PPOL564 | DS1: Foundations

Lecture 25

Simulation

Today's Topics

  • Simulating data generating processes
  • Agent Based Models
In [1]:
import pandas as pd
import numpy as np
import scipy.stats as st 
import matplotlib.pyplot as plt
import seaborn as sns
import statsmodels.formula.api as sm
import statsmodels.discrete.discrete_model as smd
import warnings
import requests
warnings.filterwarnings("ignore")
plt.style.use('ggplot')
/usr/local/lib/python3.7/site-packages/matplotlib/__init__.py:886: MatplotlibDeprecationWarning: 
examples.directory is deprecated; in the future, examples will be found relative to the 'datapath' directory.
  "found relative to the 'datapath' directory.".format(key))

Simulation

Simulating a data generating process for a linear model

In [2]:
np.random.seed(5)
N = 1000
x1 = np.random.normal(size=N)
x2 = np.random.normal(size=N)
error = np.random.normal(size=N)
y = 1 + .5*x1 + -2*x2 + 3*x1*x2 + error
D = pd.DataFrame(dict(y=y,x1 = x1, x2 = x2))
D.head()
Out[2]:
y x1 x2
0 1.226925 0.441227 0.542769
1 1.935195 -0.330870 0.400912
2 3.962403 2.430771 0.719705
3 1.224431 -0.252092 -0.021605
4 1.130109 0.109610 0.024040
In [3]:
sm.ols('y ~ x1 + x2 + x1*x2', data=D).fit().summary()
Out[3]:
OLS Regression Results
Dep. Variable: y R-squared: 0.928
Model: OLS Adj. R-squared: 0.928
Method: Least Squares F-statistic: 4305.
Date: Wed, 04 Dec 2019 Prob (F-statistic): 0.00
Time: 07:52:27 Log-Likelihood: -1425.5
No. Observations: 1000 AIC: 2859.
Df Residuals: 996 BIC: 2879.
Df Model: 3
Covariance Type: nonrobust
coef std err t P>|t| [0.025 0.975]
Intercept 0.9721 0.032 30.445 0.000 0.909 1.035
x1 0.5047 0.032 15.657 0.000 0.441 0.568
x2 -2.0575 0.032 -64.081 0.000 -2.120 -1.994
x1:x2 3.0042 0.031 97.633 0.000 2.944 3.065
Omnibus: 4.346 Durbin-Watson: 1.960
Prob(Omnibus): 0.114 Jarque-Bera (JB): 3.615
Skew: -0.051 Prob(JB): 0.164
Kurtosis: 2.724 Cond. No. 1.11


Warnings:
[1] Standard Errors assume that the covariance matrix of the errors is correctly specified.

Monte Carlo Simulation

Let's simulate the data many times, retaining the the coefficients on each iteration

In [4]:
coefs = []
sims = 1000
N = 100
b = [1,.5,-2,3]
for i in range(sims):
    x1 = np.random.normal(size=N)
    x2 = np.random.normal(size=N)
    error = np.random.normal(size=N)
    y = b[0] + b[1]*x1 + b[2]*x2 + b[3]*x1*x2 + error
    D = pd.DataFrame(dict(y=y,x1 = x1, x2 = x2))
    mod = sm.ols('y ~ x1 + x2 + x1*x2', data=D).fit()
    coefs.append(mod.params.tolist())

# Convert to a array
coefs = np.array(coefs)
In [5]:
fig, axs = plt.subplots(4,1, sharex=True, sharey=True,figsize=(10,8))
sns.distplot(coefs[:,0],kde=False,ax=axs[0])
sns.distplot(coefs[:,1],kde=False,ax=axs[1])
sns.distplot(coefs[:,2],kde=False,ax=axs[2])
sns.distplot(coefs[:,3],kde=False,ax=axs[3])

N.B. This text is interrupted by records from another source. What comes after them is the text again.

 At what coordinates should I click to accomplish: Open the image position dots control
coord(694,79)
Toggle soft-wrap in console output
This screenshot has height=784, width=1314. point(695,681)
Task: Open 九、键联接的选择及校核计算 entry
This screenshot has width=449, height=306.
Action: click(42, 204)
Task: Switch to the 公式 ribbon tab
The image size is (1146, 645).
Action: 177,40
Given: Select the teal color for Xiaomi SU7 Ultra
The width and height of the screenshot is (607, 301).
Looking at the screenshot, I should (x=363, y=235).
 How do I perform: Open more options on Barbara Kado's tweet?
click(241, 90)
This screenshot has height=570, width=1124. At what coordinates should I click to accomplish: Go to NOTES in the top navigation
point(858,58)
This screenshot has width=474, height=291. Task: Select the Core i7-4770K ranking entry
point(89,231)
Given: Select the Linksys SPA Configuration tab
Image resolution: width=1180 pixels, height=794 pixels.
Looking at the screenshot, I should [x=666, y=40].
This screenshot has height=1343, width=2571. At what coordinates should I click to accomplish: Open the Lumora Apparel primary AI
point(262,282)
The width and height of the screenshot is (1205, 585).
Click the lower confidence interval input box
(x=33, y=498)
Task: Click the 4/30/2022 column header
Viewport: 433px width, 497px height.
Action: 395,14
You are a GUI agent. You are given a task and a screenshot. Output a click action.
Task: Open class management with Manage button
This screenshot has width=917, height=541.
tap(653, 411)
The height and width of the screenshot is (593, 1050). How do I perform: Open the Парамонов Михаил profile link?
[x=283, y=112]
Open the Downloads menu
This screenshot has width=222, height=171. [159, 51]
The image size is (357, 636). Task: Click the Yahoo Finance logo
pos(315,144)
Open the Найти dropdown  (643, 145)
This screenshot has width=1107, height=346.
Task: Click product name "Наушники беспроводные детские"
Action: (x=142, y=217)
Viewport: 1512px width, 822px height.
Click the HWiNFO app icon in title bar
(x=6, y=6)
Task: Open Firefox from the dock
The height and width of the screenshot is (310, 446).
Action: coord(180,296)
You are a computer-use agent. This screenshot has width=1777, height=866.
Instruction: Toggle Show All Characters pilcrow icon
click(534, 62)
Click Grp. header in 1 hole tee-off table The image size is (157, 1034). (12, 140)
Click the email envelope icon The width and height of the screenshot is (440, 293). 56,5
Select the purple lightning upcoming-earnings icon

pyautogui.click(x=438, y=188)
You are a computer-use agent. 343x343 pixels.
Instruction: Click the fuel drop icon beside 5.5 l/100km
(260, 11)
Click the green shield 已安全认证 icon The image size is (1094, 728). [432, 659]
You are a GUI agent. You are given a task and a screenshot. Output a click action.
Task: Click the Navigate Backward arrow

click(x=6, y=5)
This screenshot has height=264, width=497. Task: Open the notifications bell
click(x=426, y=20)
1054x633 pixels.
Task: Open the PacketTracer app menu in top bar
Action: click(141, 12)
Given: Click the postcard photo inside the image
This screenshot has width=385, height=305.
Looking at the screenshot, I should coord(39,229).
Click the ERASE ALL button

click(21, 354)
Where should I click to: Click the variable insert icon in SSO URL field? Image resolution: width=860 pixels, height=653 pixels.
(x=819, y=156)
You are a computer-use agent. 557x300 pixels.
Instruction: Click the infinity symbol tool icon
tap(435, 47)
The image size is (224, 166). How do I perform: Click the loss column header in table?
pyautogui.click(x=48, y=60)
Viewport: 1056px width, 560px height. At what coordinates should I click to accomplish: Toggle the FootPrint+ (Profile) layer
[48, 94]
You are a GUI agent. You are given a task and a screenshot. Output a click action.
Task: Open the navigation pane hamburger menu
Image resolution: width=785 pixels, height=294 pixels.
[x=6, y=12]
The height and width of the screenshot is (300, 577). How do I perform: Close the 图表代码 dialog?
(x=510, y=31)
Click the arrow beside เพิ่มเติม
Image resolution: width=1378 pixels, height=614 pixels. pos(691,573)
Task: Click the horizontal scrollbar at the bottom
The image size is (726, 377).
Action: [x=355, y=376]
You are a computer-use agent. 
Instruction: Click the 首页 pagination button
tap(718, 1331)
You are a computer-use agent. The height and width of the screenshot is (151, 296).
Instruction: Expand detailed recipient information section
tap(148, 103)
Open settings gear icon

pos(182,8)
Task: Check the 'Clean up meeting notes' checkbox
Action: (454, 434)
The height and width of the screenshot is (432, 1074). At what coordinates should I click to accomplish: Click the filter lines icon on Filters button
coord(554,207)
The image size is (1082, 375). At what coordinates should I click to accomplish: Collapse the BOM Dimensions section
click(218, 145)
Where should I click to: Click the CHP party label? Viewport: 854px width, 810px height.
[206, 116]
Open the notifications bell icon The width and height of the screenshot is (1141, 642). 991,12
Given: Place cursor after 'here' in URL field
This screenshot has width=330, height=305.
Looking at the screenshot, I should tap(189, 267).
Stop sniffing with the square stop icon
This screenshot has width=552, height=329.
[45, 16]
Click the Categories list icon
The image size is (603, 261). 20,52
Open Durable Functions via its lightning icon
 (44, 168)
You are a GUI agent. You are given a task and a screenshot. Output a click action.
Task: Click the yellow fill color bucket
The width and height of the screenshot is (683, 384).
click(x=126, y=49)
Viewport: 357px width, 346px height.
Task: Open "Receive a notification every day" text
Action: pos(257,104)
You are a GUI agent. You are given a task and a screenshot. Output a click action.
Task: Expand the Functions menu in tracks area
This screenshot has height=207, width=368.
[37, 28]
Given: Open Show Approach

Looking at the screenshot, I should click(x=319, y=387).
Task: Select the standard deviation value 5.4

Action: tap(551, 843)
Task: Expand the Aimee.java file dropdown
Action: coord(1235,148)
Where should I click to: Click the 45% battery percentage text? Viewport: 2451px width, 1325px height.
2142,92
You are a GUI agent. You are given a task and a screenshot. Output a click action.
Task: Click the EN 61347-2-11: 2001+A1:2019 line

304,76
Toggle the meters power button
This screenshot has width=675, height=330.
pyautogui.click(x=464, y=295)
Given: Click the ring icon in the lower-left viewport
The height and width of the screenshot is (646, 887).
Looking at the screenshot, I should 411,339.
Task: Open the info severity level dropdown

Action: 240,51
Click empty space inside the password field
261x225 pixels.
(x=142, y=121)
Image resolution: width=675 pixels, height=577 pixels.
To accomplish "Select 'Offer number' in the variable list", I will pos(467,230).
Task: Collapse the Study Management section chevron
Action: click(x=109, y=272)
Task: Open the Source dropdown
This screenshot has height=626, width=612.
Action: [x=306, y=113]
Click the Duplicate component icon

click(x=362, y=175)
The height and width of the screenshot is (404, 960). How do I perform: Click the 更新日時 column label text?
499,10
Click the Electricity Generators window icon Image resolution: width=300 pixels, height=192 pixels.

# Plot the position of the "true" coefficient values. 
axs[0].axvline(b[0],color="darkblue")
axs[1].axvline(b[1],color="darkblue")
axs[2].axvline(b[2],color="darkblue")
axs[3].axvline(b[3],color="darkblue")

# Plot the titles for each subplot
axs[0].title.set_text('Intercept')
axs[1].title.set_text('x1')
axs[2].title.set_text('x2')
axs[3].title.set_text('x1*x2')
fig.show()

Monte Carlo Simulation of a Statistical Error: omitted variable bias

Let's now simulate the impact of Omitted variable bias. Let's say there is some unobserved variable $z$ that is correlated with $x_1$ and $x_2$. How would that bias our estimates?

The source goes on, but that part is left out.